Thank them for their contributions, big and small. Avoid empty, performative praise. When you thank them for their efforts, get into the details. Explain exactly what you love about what they did. This helps reinforce confidence and winning behavior.

Of course, appreciation can also be a bonus, award or extra perk whenever possible. Who doesn’t welcome that?

When employees know they’re appreciated, it fosters confidence, engagement and commitment to their work and team.

Listen To Them Like They Are Your Best Client

You might notice that when someone whose opinion you value is speaking, you perk up, pay attention, and get invested in what they’re saying. You might listen somewhat less attentively or disregard those whose perspectives you value less.

A pivotal opportunity to listen is your 1:1s with your team members. Employees often report that 1:1s are repurposed as data dumps, postponed, shortened or entirely canceled, without regard to their importance in the role of engagement and staff development. Leaders need to remember the importance of 1:1 communication with their team. It’s probably no surprise that this shatters confidence and sends a clear message that their input and time have little value.

Like leadership, listening requires discipline and empathy. You need to be an active listener, especially when it comes to your team. There’s no better way to communicate that you sincerely appreciate their input. As a bonus, leading effective 1:1s leaves you better equipped to support your employees’ growth and development.

Let Them Teach

Your responsibility as a leader involves eliciting the best your team has to offer toward a common goal. Creating opportunities for your team members to teach or facilitate learning for the rest of the team builds confidence and enhances their ability to contribute.

You can quickly implement this by dedicating 10 minutes of each department meeting to employee-facilitated learning. Staff can teach technical skills, provide policy tips, share new technology or introduce clever workarounds to shared frustrations. If the topic can add value to the team, it’s fair game. Once you get going, a sign-up sheet encourages employees to get excited about what to teach in future sessions.

Let Them Think

While micromanagement is typically a reflection of insecure leadership rather than a performance problem with a team member, micromanaging your employees conveys that you don’t trust their thinking. Your job as a leader is to ensure the professional capability of your team members, set goals and define boundaries. Employees should then be left to use their initiative to develop novel solutions to accomplish their goals.

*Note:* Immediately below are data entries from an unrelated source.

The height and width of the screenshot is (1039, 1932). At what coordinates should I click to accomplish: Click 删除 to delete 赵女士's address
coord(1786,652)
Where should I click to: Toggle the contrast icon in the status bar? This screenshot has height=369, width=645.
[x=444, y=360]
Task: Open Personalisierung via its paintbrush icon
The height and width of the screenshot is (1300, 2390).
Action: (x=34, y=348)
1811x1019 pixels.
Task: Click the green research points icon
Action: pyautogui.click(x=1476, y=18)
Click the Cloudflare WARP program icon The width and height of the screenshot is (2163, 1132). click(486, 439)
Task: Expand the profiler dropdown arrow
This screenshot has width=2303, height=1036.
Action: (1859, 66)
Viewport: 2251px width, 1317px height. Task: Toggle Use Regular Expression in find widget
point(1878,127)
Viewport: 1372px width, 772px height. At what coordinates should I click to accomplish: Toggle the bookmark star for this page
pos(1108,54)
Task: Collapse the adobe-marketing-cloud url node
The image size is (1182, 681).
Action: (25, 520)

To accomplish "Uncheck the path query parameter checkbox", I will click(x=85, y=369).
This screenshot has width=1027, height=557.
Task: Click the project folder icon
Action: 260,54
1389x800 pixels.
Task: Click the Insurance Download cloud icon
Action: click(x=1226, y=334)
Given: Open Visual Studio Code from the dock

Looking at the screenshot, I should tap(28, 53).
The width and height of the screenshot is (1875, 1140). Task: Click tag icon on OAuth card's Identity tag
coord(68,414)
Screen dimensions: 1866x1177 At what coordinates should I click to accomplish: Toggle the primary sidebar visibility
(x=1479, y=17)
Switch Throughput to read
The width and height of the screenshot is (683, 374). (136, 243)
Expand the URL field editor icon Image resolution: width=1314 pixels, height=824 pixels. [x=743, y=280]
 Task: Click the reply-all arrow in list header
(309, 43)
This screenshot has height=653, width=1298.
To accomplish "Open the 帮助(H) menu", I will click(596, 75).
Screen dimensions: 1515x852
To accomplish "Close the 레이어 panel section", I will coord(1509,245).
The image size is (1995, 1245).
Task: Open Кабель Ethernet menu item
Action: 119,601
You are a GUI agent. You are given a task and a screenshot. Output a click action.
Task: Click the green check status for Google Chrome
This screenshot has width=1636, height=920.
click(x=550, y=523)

Along the way, leaders should be available to provide support if their employees get stuck or are in doubt. When employees complete their tasks based on their own resourcefulness, it gives them more confidence in their abilities. Promoting self-leadership in employees fosters engagement and career empowerment.

Let Them Fail

Once you’ve empowered your team to work independently, you need to be willing to let them make mistakes and learn from their failures. When it comes to trying something new, we either win or learn.

Mistakes are an opportunity to learn. They encourage employees to reassess their work, create quality assurance rituals and ask questions. Conversely, when employees are punished for making mistakes, they retreat and withhold contributions. They avoid taking risks because they expect to be punished. They decide, instead, to play it safe.

Playing it safe is a booby prize. It hampers growth and advancement and hurts collaboration, engagement and job satisfaction.

Mistakes can make us feel inadequate, but confident leaders encourage their teams to recognize that failure is an inextricable part of success. Most importantly, mistakes provide employees with opportunities to learn until they eventually win.

Bottom Line

Fostering confidence in employees takes self-awareness and work, but it’s worth it! It helps to boost the culture of self-leadership in the workplace. It ensures career empowerment and higher-quality output and increases employee engagement and satisfaction. Building the confidence of your team members translates to having a confident, motivated and committed workforce that will take the organization where it needs to go. Confident employees help your organization win.